Runtime language for the sandbox.

snapshot?:

string

Pre-built snapshot ID to create the sandbox from. Takes precedence over image.

image?:

string

Docker image for sandbox creation. Triggers image-based creation when set. Can be combined with resources. Ignored when snapshot is set.

resources?:

{ cpu?: number; memory?: number; disk?: number }

Resource allocation for the sandbox (CPU cores, memory in GiB, disk in GiB). Only used when image is set.

env?:

Record<string, string>

= {}

Environment variables to set in the sandbox.

labels?:

Record<string, string>

= {}

Custom metadata labels.

name?:

string

= Sandbox id

Sandbox display name.

user?:

string

= 'daytona'

OS user to run commands as.

public?:

boolean

= false

Make port previews public.

ephemeral?:

boolean

= false

Delete sandbox immediately on stop.

autoStopInterval?:

number

= 15

Auto-stop interval in minutes. Set to 0 to disable.

autoArchiveInterval?:

number

= 7 days

Auto-archive interval in minutes. Set to 0 for the maximum interval (7 days).

autoDeleteInterval?:

number

= disabled

Auto-delete interval in minutes. Negative values disable auto-delete.
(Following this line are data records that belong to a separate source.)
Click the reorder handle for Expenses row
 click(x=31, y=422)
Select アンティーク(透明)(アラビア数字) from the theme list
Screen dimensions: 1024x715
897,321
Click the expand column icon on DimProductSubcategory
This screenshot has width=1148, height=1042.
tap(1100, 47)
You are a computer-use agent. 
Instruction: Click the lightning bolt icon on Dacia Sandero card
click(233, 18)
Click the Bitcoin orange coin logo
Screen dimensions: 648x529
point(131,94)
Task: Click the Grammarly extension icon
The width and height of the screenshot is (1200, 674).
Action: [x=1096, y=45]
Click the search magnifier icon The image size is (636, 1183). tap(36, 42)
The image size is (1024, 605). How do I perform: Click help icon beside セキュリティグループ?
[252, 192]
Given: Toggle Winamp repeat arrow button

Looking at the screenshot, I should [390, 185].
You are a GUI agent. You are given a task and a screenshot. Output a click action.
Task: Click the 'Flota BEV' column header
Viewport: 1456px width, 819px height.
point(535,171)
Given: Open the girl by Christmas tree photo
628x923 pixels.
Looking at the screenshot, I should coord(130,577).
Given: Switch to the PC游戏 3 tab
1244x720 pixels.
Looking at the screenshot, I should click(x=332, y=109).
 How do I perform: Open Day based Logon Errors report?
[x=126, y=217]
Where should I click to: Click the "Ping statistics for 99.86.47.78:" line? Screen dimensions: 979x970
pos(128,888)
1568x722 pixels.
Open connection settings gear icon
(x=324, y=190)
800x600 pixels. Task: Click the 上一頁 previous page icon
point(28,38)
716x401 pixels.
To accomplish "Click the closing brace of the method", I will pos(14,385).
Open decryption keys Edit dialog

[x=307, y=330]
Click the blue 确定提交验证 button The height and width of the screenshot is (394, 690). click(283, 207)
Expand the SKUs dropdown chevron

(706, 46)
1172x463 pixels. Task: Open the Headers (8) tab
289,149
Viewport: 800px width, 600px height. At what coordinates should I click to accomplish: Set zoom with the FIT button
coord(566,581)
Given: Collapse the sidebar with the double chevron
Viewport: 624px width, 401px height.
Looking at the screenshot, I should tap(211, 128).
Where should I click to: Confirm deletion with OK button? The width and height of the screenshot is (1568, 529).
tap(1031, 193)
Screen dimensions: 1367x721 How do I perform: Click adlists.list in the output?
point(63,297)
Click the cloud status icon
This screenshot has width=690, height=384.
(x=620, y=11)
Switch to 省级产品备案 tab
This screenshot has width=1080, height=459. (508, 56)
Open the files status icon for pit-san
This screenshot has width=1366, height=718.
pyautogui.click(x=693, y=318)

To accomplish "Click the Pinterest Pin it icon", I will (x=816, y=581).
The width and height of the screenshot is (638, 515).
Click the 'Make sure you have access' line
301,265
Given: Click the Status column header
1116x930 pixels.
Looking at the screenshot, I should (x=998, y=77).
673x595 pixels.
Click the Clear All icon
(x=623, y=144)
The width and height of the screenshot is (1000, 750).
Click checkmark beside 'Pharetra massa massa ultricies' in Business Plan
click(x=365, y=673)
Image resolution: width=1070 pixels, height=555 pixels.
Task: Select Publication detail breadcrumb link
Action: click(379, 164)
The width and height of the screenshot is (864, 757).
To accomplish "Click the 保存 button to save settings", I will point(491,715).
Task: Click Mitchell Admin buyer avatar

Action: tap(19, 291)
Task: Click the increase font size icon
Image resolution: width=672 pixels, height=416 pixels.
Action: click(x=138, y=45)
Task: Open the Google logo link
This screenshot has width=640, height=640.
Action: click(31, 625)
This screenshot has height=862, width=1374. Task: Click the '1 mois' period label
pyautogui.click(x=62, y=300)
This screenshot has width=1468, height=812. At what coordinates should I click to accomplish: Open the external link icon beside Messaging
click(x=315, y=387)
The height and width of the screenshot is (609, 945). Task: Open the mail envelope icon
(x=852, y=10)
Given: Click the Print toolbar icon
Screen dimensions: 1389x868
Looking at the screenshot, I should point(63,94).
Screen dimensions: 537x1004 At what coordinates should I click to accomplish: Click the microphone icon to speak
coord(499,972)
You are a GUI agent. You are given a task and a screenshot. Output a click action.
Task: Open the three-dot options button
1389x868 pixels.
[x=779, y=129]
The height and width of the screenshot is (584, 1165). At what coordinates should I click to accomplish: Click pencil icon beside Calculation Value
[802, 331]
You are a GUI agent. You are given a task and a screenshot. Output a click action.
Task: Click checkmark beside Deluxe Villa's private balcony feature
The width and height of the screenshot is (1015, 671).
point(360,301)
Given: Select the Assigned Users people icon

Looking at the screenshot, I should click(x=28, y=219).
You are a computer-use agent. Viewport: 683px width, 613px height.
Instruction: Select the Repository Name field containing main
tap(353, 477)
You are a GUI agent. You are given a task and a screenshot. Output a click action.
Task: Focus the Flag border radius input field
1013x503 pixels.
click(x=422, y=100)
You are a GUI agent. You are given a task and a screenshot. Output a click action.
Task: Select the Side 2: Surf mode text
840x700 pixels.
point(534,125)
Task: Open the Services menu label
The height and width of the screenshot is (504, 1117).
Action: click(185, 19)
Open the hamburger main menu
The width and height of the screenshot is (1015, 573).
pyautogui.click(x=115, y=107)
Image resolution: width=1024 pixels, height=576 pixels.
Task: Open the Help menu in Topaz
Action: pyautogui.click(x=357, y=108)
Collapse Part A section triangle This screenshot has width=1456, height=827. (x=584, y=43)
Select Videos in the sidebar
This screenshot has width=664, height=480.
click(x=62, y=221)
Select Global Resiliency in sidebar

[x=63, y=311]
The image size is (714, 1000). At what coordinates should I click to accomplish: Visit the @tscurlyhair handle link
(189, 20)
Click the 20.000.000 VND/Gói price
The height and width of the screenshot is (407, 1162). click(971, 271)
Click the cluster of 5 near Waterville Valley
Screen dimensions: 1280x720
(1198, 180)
Set to 0 to delete on stop.

volumes?:

Array<{ volumeId: string; mountPath: string }>

Daytona volumes to attach at sandbox creation time.

networkBlockAll?:

boolean

= false

Block all outbound network access from the sandbox.

networkAllowList?:

string

Comma-separated list of allowed CIDR addresses when network access is restricted.

Properties

id:

string

Sandbox instance identifier.

name:

string

Provider name ('DaytonaSandbox').

provider:

string

Provider identifier ('daytona').

status:

ProviderStatus

'pending' | 'initializing' | 'ready' | 'stopped' | 'destroyed' | 'error'

instance:

Sandbox

The underlying Daytona Sandbox instance. Throws SandboxNotReadyError if the sandbox has not been started.

processes:

DaytonaProcessManager

Background process manager. See [SandboxProcessManager reference](/reference/workspace/process-manager).

Background processes

DaytonaSandbox includes a built-in process manager for spawning and managing background processes. Processes run in the Daytona cloud sandbox using session-based command execution.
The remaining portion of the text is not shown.